Today afternoon I visited the Science Museum in South Kensington where I tested the new hyper-computers in the new exhibition called Atmosphere… exploring climate science. As you step into the Museum you need to go to the very end of the building on the ground floor where the stairs are located. Going onto the second floor the families with children can learn about our changing Earth and play in order to improve their knowledge. This part of the museum is dark with neon blue lights like in the science fiction movies. I tried all of the interactive computers so I can write about my own experience.
First of all, I am not good at these hyper-super technologies, so the usage was sometimes very difficult for me. The monitors were touch-screen regularly and some of them were with joystick and button. I saw a huge half tree ring. It was very new to me that not just the age but the climate changing can be established from these rings as well. Scientists proved that the quality of the rings correlate with the temperature and moisture. Next to the tree ring there was an interactive book which I could read and study more about the trees from. One piece of the Hertfordshire puddingstone was also exhibited.
The next theme was about the environmentally friendly solutions in this room. A hydrogen-powered urban car was on view, sized as large as life. In addition, I saw a miniature high-efficiency solar cell, plastic solar cell, domestic energy monitor, artificial tree design sketch, carbon collector and finally, an energy-harvesting paving slab. The interactive computer presented more information about all of them.
A short story was also presented about the future of our climate until 2050 as a cartoon with English subtitles. The film itself had a very beautiful design in which you could see the possible future of London. Famous attractions such as the London Eye and the Gherkin were shown together with newly built houses having their own energy supplies. There was a really interesting solution about placing windmills on the shores of the UK that would possibly produce a large amount of environmentally friendly energy.

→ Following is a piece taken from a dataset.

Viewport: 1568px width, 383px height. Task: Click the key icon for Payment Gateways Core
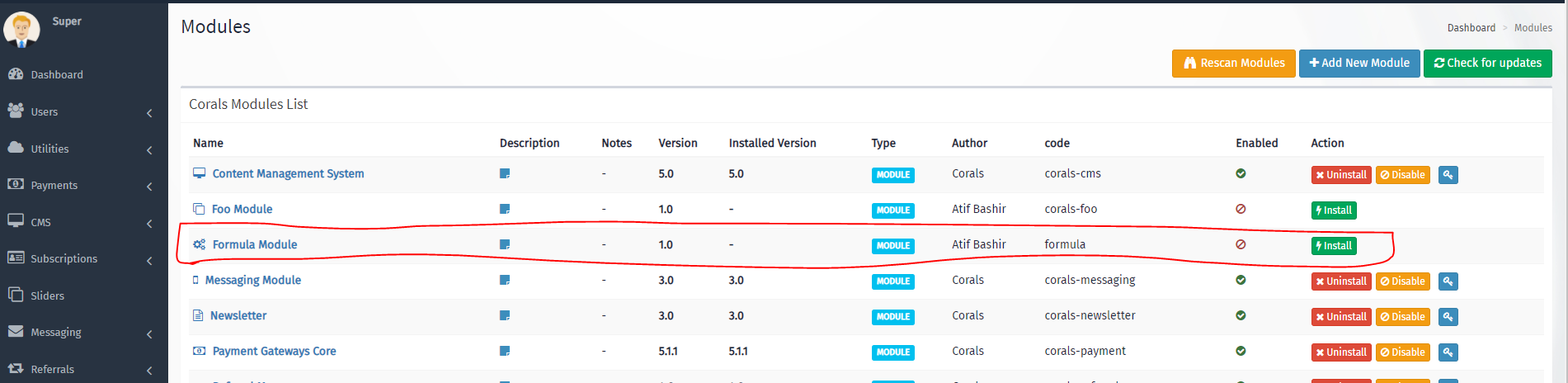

The following place was my personal favourite although I think it was originally designed for kids. It was a computer game with a joystick and a button. There were three levels in the game. In the first level I had to get the solar radiation through the atmosphere. Here you can control the radiation in order to not reflect from the clouds and achieve the Earth's surface. In the second level you have to control the infrared radiation in order that the greenhouse gases absorb it. In the third level was the greenhouse gas concentration on record level so it was very easy to win but this means that due to the high concentration the Earth's temperature rises continuously.